SOURCE DATA:
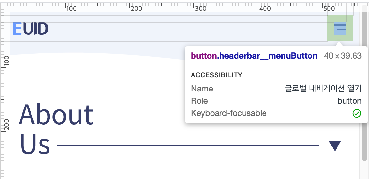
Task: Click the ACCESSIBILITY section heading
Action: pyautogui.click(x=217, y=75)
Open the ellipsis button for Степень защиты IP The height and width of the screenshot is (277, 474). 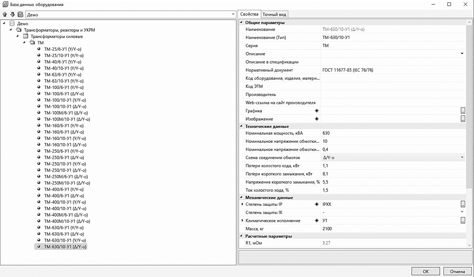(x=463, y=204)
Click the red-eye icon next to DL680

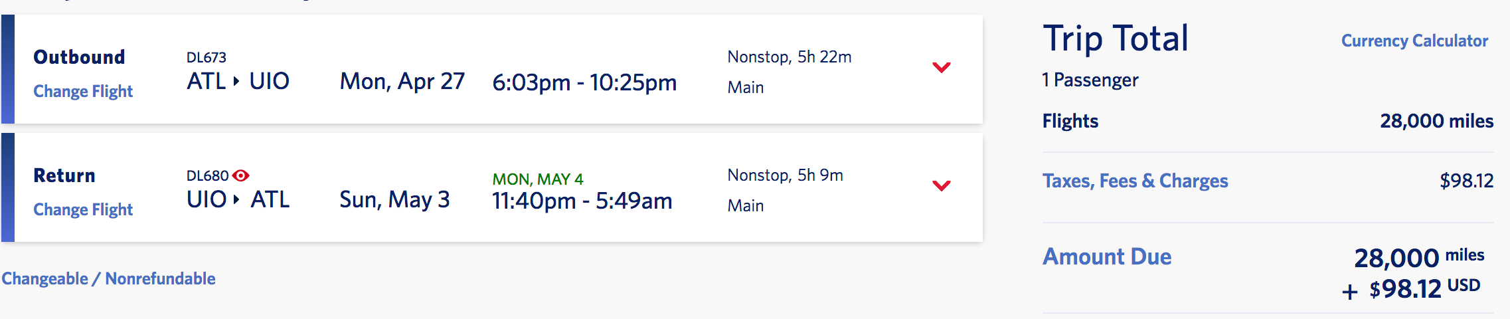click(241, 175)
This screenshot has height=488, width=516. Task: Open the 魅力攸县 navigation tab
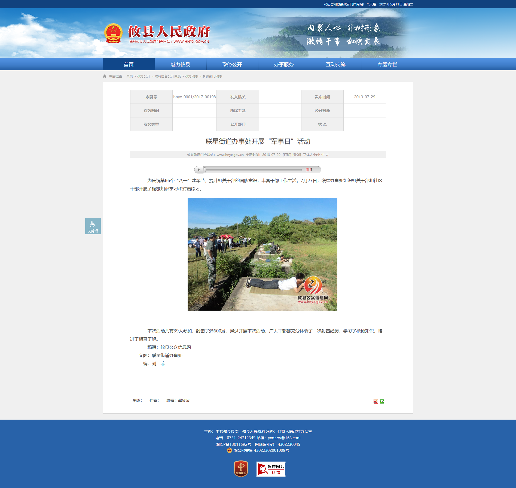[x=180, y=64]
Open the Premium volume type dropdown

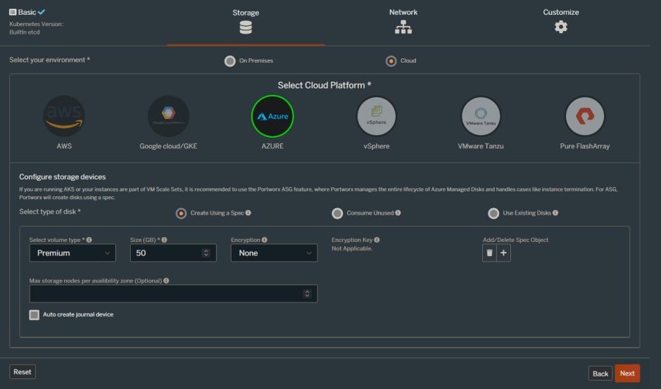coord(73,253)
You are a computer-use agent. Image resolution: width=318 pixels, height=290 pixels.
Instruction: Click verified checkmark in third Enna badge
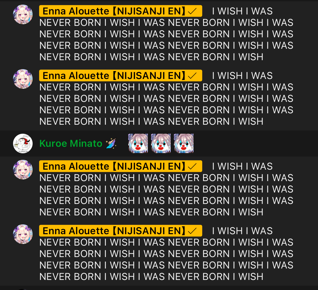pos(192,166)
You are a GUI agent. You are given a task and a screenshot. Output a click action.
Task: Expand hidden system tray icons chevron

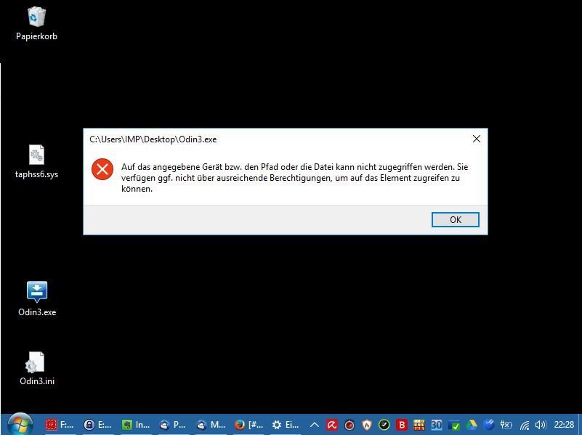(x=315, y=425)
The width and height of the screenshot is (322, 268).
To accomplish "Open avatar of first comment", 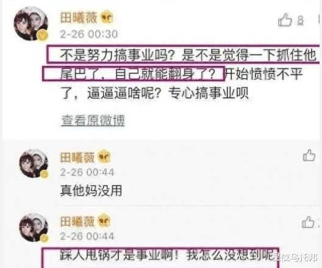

EXERCISE DESCRIPTION: Tally how many lines of the data include the word "agent". Write the number and nothing else.

RESPONSE BELOW: 2